> _TASK DIRECTIONS_
Set down, word for word, the line with "Task: Click the Step Out up-arrow icon" and the lines after it through the final line of the data below, without pictures.

··· LISTED RECORDS ···

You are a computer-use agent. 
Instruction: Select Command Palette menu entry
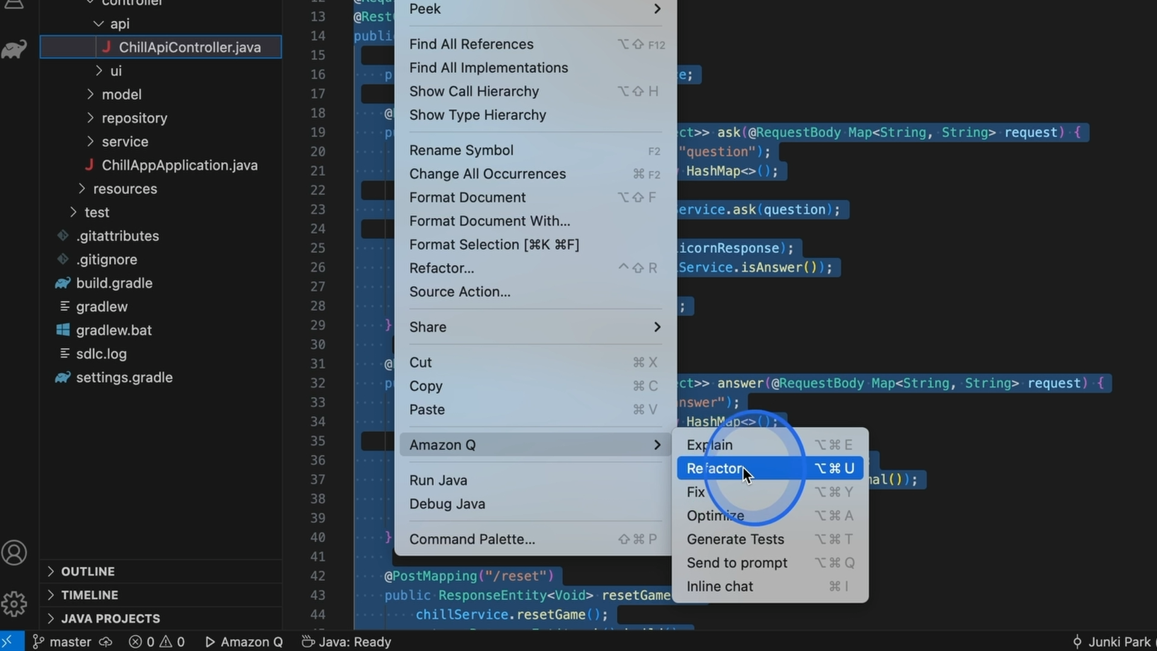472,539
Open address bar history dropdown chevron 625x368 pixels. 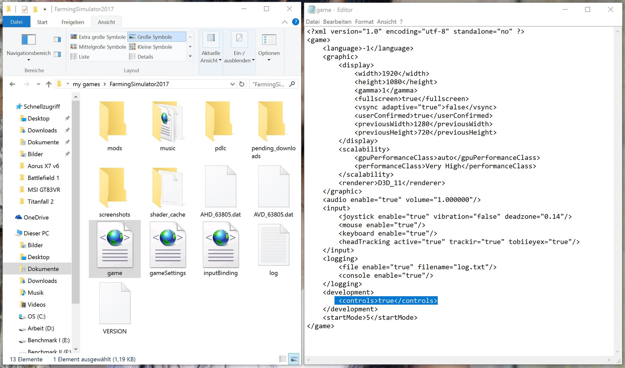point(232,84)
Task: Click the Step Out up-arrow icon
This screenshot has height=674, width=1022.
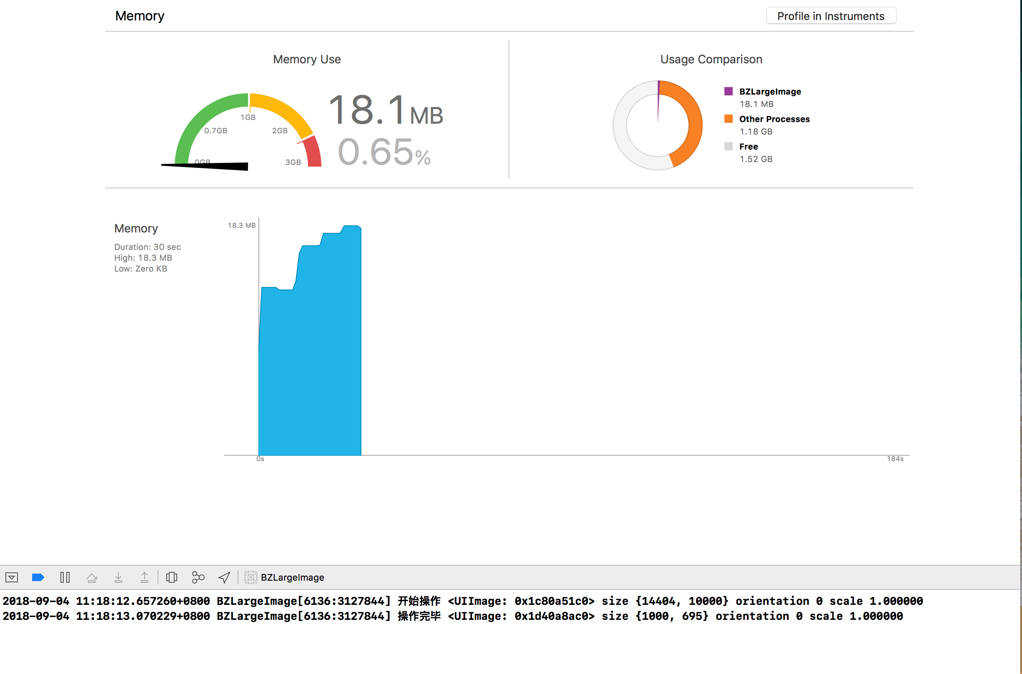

···

> _RESPONSE_
Task: Click the Step Out up-arrow icon
This screenshot has height=674, width=1022.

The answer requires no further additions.